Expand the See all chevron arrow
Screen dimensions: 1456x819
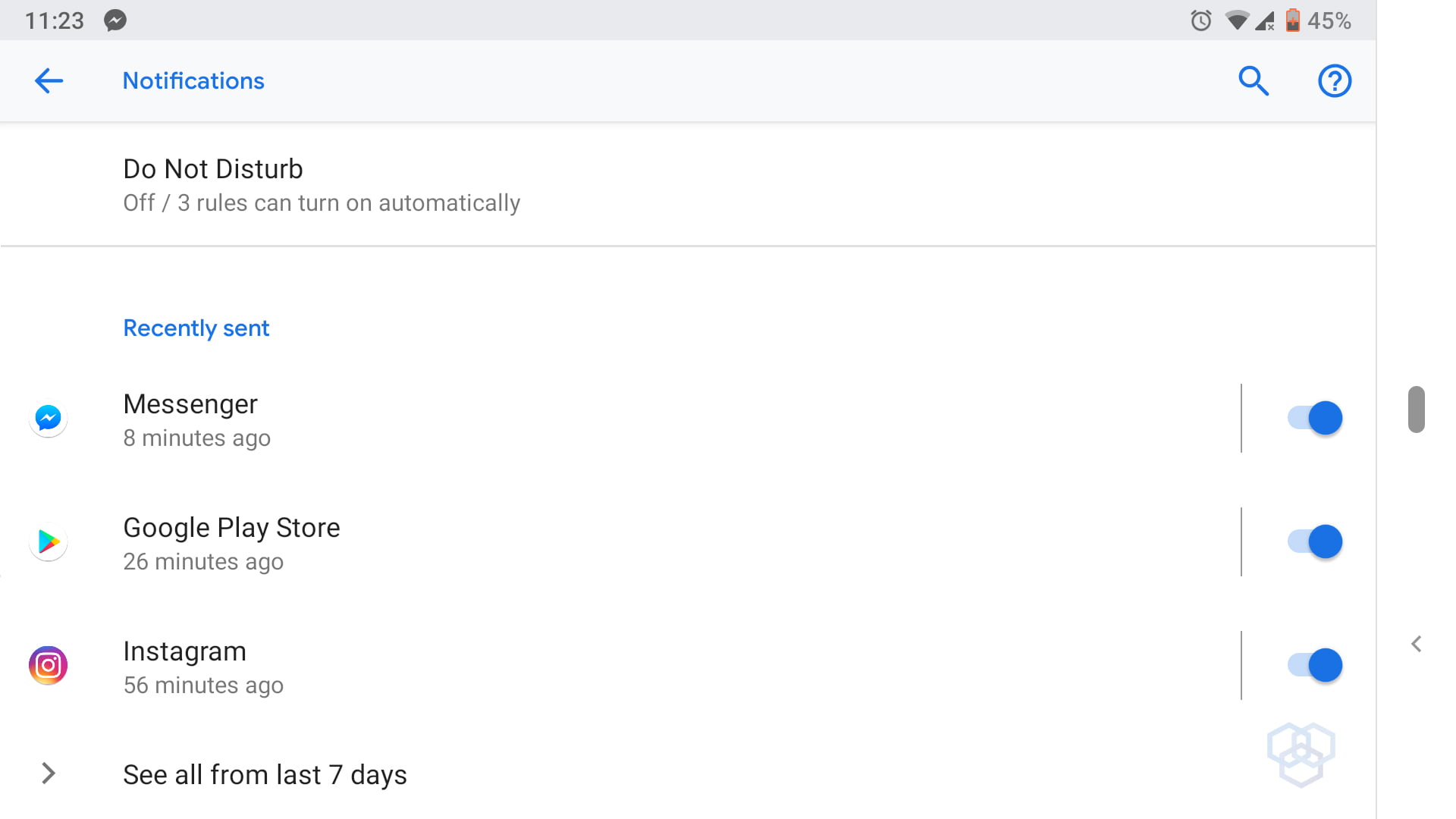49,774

---

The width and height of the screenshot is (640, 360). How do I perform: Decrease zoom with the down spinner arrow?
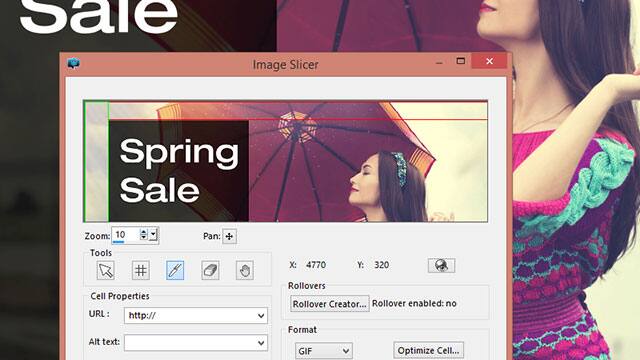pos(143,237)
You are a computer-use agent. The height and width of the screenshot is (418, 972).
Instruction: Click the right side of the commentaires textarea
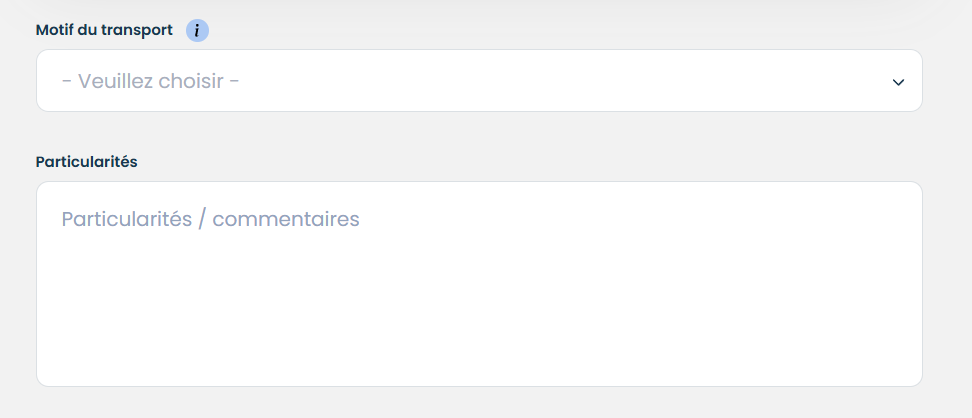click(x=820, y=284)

--

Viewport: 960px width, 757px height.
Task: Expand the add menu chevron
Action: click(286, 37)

Directions:
Return exactly the lines that appear in the data above between the line containing "The width and" and the line containing "You are a computer-use", both of which are included, and leave the pictures out.

Response to the exercise:
The width and height of the screenshot is (640, 360). How do I perform: Decrease zoom with the down spinner arrow?
pos(143,237)
You are a computer-use agent. The height and width of the screenshot is (418, 972).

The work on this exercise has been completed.